— SUPPLIED PASSAGE —
Legal tax optimisation consists of using mechanisms provided by Swiss law to reduce the tax burden of your company and its directors. Unlike tax evasion (illegal), tax optimisation exploits the tools made available by the legislator itself: deductions, structural choices, pension instruments and remuneration policy.
In Switzerland, the tax system offers numerous optimisation possibilities thanks to federalism (intercantonal competition), the coexistence of corporate and personal taxation, and a legal framework favourable to pension planning and investment. At AX-Fiduciaire, we help SMEs and self-employed individuals in French-speaking Switzerland exploit these levers to legally minimise their tax burden.
Optimisation strategies for natural persons (directors and self-employed)
1. Maximise pension contributions
Pension planning is the most powerful and accessible tax optimisation lever in Switzerland. Contributions to the 2nd and 3rd pillars are deductible from taxable income, generating an immediate tax saving.
Pillar 3a (tied individual pension)
The maximum deductible amounts in 2026 are:
| Situation | Maximum amount 2026 | Estimated tax saving* |
|---|---|---|
| Employee with pension fund | CHF 7,056 | CHF 1,500 - 2,800 |
| Self-employed without pension fund | CHF 35,280 (max. 20% of net income) | CHF 7,000 - 14,000 |
* Estimated saving for a taxpayer in Geneva with a marginal rate of 25-40%
Since 2025, it is possible to make catch-up Pillar 3a buyback contributions to fill years where no contribution was made (for years since 2025). This provides an additional lever for taxpayers with gaps.
BVG buybacks (2nd pillar)
Buybacks into the pension fund (BVG/occupational pension) are fully deductible from taxable income. The maximum buyback amount depends on the individual pension gap, calculated by the pension fund. For a director with a high salary, the gap can reach several hundred thousand francs.
Recommended strategy: stagger buybacks over several tax years to maximise the progressivity effect of the tax. A buyback of CHF 30,000 per year over 5 years is more tax-efficient than a single buyback of CHF 150,000.
Points of attention:
- A BVG buyback cannot be withdrawn as capital within 3 years of the payment (legal blocking period)

— DIRECTION —
From the Swiss tax optimization text above, return the passage starting with "In Switzerland, the" and going on through "(tied individual pension)", copied word for word.

— ENTRIES —
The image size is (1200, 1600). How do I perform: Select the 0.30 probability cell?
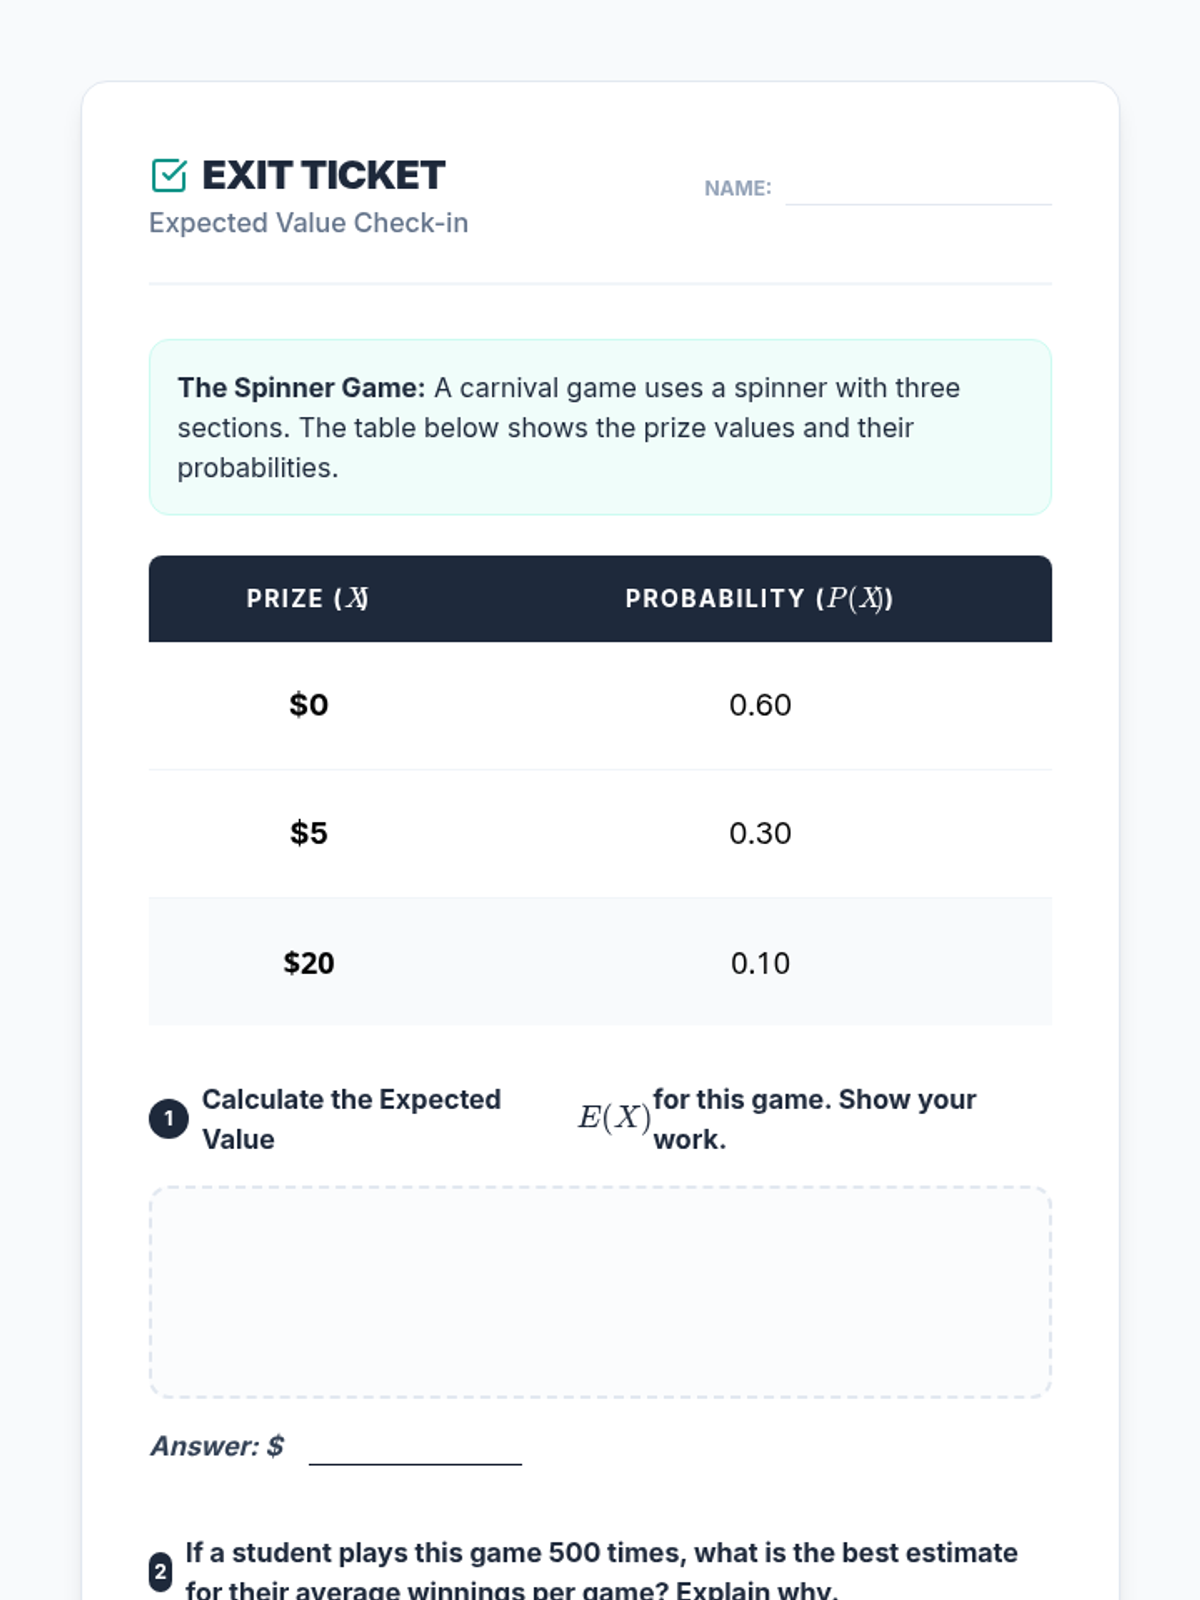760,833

* * *

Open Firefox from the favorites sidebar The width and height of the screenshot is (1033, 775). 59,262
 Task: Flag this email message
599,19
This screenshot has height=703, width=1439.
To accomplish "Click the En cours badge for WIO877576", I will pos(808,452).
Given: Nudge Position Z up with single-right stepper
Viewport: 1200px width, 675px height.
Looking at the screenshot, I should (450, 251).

— TASK ANSWER —
In Switzerland, the tax system offers numerous optimisation possibilities thanks to federalism (intercantonal competition), the coexistence of corporate and personal taxation, and a legal framework favourable to pension planning and investment. At AX-Fiduciaire, we help SMEs and self-employed individuals in French-speaking Switzerland exploit these levers to legally minimise their tax burden.
Optimisation strategies for natural persons (directors and self-employed)
1. Maximise pension contributions
Pension planning is the most powerful and accessible tax optimisation lever in Switzerland. Contributions to the 2nd and 3rd pillars are deductible from taxable income, generating an immediate tax saving.
Pillar 3a (tied individual pension)